Nan had put the teacups on the tray with the pot and was carrying them out into the kitchenette. O that wretched girl forgot the garbage. She took up the little zinc pail and put it on the dumbwaiter. I'll ask John to empty it as a special favor. While she stood pulling on the rope, gingerly so as not to dirty her hands, she heard loud laughter from one of the kitchens below. Wish I'd noticed more about the people living in this house; there must be some queer fish. She felt herself smiling. How shocked Aunt M. was when I told her where I'd taken an apartment. She washed the teacups and the pot and left them to dry in the rack beside the sink. When she opened the tin box to put the cake in, there came to her a familiar smell of stale bread and crackers. She dropped the lid sharply. Why do I go on doing these little things day after day? The indigestion of the little. A woman's life may always be that. O, I must know about other people's lives. Mabel Worthington, is her life just pots and pans and combs and nailfiles and doilies? She went into her bedroom. Only half-past six by the little porcelain clock on the mantel, a whole hour before I need be at the Smithers. She lifted the shade and peered down into the blue darkness of the street. The workmen had gone. Under the lamppost she could see the patched place they had left. She let herself sink into a chair and remained a long while looking out the window with the shade between her and her room. Occasionally a man or woman walked past from the direction of Huntington Avenue. On their way home to dinner. Endless family tables, and other tables, kept women pouring out champagne for fashionably dressed men, the fast set.
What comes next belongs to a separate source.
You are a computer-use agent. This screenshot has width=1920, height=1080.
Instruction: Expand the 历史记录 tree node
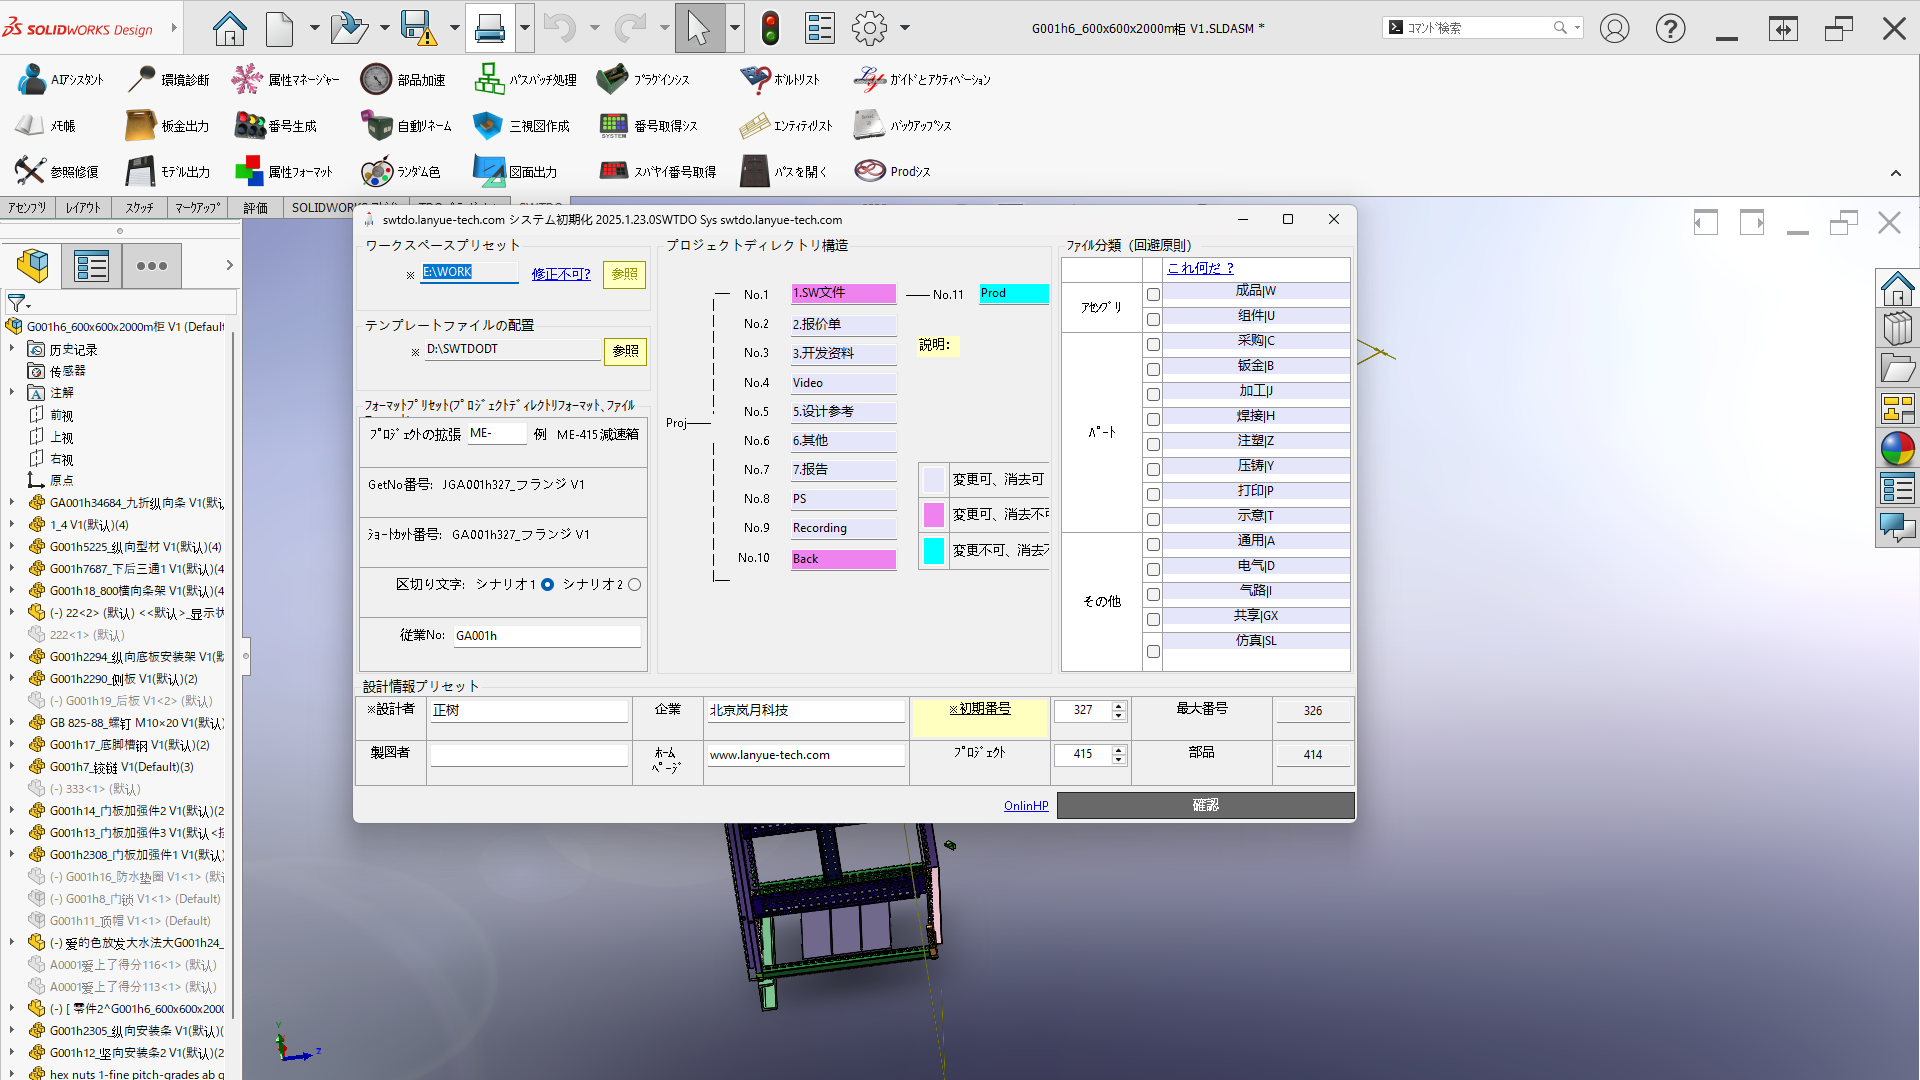pyautogui.click(x=12, y=349)
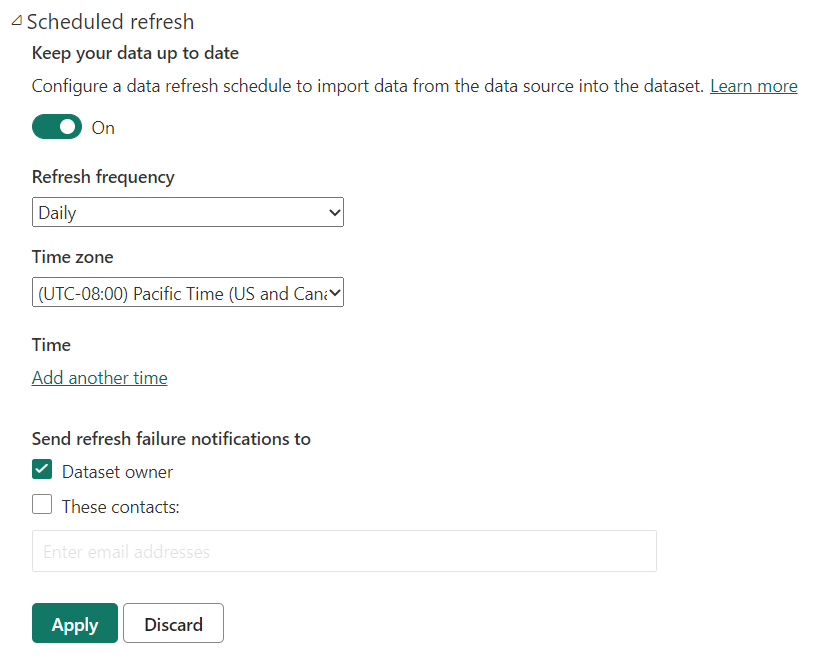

Women throwing back their heads and laughing through the smoke of their cigarettes. Perhaps that's how Mabel Worthington would be, with high-piled hair bleached with peroxide and a whisky voice. If I were like that dining tonight with Wenny among cocktails and offcolor stories. The Back Bay siren. She shuddered and threw open the window. Fog was coming in, blurring the streetlights. He always loved the fog. Perhaps once more out of the streaming faces and the clicking feet, his funny shambling walk, his hands, ditchdiggers' hands, the hair curling crisply about his forehead the way it curled on foggy nights.... As the fog thickened the people passing under the window became shadowy and the sound of their steps dull and muffled.

Behind her in the room the clock struck seven silvery discreet little strokes. Nan jumped guiltily to her feet. She must dress. As she arranged her hair she wondered if she should take her violin. They'd be sure to ask her to play, but perhaps it would impress them more if she said she had forgotten it.

* * * *

"Perhaps it's suede you wanted, Miss," said the thin blonde saleslady, narrowing her eyes as she leaned towards Nan across the counter.